Hi all! It's been a crazy week on this end, but I'd like to usurp my own blog and leave the summation of what all has been happening for a later post. Today I'd like to introduce you to an upcoming author who I enjoy a great deal, Ms. Kathleen Collins.

Kathleen has been a part of RWA Chapter activities with me, she's a great leader, and even better in the writing department. She has a broad background, and I've asked her to share some of the things that has led her to where she is today.

So, with that said, Kathleen, tell everyone a little about yourself – what genre you write in, how long you’ve been writing, what do you do in your non-writing time?

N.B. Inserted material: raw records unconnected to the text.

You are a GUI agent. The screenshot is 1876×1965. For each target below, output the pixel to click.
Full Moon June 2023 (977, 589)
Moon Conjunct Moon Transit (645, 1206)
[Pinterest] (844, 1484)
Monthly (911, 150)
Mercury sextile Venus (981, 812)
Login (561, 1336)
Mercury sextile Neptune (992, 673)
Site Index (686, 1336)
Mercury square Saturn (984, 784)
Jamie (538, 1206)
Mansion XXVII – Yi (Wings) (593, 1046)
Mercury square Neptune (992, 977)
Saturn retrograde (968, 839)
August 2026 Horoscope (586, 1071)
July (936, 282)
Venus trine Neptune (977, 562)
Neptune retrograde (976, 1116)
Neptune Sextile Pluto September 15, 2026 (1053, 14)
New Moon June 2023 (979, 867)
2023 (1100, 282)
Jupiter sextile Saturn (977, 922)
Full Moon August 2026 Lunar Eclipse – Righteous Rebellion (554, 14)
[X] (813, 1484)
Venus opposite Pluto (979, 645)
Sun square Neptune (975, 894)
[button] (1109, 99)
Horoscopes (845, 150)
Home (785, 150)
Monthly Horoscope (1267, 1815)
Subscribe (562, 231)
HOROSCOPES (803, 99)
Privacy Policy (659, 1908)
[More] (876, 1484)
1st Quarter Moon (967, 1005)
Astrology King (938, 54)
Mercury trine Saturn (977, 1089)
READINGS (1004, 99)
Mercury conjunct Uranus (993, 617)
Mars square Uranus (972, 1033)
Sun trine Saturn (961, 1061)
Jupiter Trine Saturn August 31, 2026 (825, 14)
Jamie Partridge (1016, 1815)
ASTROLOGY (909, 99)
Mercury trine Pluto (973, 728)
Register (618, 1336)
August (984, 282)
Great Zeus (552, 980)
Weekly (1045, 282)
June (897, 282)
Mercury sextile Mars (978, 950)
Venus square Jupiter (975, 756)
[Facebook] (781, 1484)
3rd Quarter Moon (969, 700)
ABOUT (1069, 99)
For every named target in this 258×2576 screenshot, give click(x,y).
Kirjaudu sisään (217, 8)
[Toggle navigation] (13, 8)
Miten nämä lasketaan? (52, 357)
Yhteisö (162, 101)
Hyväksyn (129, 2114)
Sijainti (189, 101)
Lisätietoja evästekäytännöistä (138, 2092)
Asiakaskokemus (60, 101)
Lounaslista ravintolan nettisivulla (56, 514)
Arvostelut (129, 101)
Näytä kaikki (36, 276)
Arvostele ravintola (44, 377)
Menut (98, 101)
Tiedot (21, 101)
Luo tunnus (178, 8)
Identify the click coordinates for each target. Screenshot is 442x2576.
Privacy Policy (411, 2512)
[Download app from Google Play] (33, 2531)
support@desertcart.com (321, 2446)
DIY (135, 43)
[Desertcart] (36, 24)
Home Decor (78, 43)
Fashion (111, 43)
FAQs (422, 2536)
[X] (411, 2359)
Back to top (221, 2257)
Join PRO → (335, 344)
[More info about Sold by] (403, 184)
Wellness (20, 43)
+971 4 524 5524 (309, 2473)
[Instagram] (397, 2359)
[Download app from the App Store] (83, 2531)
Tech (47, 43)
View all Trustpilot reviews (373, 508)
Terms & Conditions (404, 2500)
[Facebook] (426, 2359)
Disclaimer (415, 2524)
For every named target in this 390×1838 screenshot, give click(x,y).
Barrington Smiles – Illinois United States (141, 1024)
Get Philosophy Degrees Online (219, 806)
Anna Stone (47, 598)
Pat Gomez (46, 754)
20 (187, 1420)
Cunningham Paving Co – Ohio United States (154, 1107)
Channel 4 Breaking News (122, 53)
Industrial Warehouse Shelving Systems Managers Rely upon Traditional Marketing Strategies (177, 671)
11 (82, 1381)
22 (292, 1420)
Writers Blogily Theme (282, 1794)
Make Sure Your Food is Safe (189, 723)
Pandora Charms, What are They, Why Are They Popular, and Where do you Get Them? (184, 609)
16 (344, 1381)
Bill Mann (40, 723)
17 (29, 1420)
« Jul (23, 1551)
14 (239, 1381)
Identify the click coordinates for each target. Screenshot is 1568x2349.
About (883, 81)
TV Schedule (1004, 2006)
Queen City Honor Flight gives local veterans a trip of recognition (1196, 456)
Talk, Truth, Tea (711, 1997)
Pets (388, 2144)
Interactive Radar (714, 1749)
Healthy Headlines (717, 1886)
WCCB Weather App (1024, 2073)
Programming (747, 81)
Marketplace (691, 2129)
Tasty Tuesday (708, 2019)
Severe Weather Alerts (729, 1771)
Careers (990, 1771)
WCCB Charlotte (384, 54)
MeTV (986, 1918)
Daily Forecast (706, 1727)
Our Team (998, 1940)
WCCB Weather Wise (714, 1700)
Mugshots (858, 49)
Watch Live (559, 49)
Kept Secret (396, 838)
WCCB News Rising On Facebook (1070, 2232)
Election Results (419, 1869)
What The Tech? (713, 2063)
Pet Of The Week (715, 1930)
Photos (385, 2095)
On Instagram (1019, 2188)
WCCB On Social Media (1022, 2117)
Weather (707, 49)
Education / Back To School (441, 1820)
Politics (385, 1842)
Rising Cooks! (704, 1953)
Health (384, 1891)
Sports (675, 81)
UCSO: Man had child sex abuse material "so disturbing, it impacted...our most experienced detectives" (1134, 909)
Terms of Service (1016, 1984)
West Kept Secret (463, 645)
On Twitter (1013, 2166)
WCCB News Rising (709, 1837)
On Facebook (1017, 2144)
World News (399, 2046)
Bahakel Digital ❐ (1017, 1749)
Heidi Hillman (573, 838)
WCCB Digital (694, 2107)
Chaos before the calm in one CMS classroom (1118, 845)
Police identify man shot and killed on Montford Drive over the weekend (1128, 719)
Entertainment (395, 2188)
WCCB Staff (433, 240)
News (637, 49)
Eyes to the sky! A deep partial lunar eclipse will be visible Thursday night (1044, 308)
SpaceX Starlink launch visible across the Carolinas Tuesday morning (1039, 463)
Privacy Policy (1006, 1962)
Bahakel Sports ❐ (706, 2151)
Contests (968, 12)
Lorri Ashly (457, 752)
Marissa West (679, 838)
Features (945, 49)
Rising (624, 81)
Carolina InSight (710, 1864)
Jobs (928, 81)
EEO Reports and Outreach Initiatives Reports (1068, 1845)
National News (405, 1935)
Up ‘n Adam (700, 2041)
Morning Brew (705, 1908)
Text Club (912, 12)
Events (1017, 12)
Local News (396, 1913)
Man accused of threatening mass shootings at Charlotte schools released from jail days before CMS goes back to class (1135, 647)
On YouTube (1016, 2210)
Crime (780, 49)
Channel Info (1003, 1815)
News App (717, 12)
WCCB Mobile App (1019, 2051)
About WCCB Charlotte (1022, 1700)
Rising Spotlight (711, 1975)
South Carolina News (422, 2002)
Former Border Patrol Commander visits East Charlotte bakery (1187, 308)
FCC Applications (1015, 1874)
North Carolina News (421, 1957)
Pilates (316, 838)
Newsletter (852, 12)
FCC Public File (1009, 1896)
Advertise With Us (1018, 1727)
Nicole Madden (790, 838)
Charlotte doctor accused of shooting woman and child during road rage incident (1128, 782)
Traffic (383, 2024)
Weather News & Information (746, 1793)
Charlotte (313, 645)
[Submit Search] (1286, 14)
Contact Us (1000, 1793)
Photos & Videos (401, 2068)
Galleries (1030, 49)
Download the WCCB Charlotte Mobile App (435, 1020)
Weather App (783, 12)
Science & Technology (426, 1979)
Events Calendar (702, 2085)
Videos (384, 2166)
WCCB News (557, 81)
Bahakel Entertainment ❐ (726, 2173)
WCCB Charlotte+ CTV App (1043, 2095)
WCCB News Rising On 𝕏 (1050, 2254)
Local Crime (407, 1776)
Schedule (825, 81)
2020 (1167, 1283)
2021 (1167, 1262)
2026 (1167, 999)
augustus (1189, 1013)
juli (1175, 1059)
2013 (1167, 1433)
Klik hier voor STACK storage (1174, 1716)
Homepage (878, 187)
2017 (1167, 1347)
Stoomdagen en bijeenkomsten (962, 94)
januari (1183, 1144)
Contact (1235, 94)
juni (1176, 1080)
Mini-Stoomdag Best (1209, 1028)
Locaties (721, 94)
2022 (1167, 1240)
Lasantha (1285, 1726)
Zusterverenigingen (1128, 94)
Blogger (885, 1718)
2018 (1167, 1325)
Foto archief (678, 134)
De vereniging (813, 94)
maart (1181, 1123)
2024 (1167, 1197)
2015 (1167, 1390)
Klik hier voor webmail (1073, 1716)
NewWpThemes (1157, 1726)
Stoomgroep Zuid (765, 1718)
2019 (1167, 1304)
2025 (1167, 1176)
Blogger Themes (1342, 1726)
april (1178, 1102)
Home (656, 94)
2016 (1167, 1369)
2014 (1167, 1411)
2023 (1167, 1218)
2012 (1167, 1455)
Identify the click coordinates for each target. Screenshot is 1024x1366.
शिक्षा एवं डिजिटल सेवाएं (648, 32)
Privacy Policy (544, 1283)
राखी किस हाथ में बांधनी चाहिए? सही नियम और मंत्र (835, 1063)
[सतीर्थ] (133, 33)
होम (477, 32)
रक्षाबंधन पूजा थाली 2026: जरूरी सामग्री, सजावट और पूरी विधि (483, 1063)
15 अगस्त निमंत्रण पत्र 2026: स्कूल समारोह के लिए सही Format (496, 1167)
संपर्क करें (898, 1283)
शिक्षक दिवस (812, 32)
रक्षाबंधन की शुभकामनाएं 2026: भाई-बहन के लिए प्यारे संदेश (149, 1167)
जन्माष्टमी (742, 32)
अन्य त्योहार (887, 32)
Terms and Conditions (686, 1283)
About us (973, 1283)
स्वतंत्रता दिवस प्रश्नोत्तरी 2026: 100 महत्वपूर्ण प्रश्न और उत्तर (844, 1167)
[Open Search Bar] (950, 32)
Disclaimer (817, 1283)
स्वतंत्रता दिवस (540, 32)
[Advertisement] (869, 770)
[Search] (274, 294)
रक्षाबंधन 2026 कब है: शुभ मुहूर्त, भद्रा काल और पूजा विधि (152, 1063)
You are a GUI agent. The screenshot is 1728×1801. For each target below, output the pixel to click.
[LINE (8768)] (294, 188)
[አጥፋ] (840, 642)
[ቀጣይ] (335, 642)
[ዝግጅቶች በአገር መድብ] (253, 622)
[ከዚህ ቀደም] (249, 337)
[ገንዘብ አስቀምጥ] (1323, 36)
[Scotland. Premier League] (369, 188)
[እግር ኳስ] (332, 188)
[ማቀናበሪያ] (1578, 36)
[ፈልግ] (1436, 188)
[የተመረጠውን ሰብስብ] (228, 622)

KC: I write in a lot of genres. The book I have out on submission is an urban fantasy, I’m also working on a romantic fantasy and a short scifi piece. I wrote my first story in kindergarten and never stopped. I can’t imagine ever not writing. When I’m not writing I’m spending time with my friends or family, reading or crafting.

As you've grown up, and life has taken you down adulthood, how did you come to the decision that you wanted to write, or maintain the hobby you started at such a young age? And, how did you determine what genre best fit you?

KC: I don’t know that I really made the decision. It’s something that I really can’t decide not to do so the only option is to do it. It is almost impossible for me to focus if I go any length of time without writing because I’m writing in my head even if it’s not going on paper. All that stuff floats around in my head and I start to run out of room. I like any genre where there is an element of the unreal – paranormal, fantasy, scifi. I like to be able to twist reality, to make my own rules.

I am so with you there, on all of what you said. I share that sickness -- writing even though I'm not technically punching keys. And the ability to craft your own version of reality is one of the most freeing things I've found in writing. So I'm with you 100%!

What steps did you take to get to where you are now, and which do you think was the most important?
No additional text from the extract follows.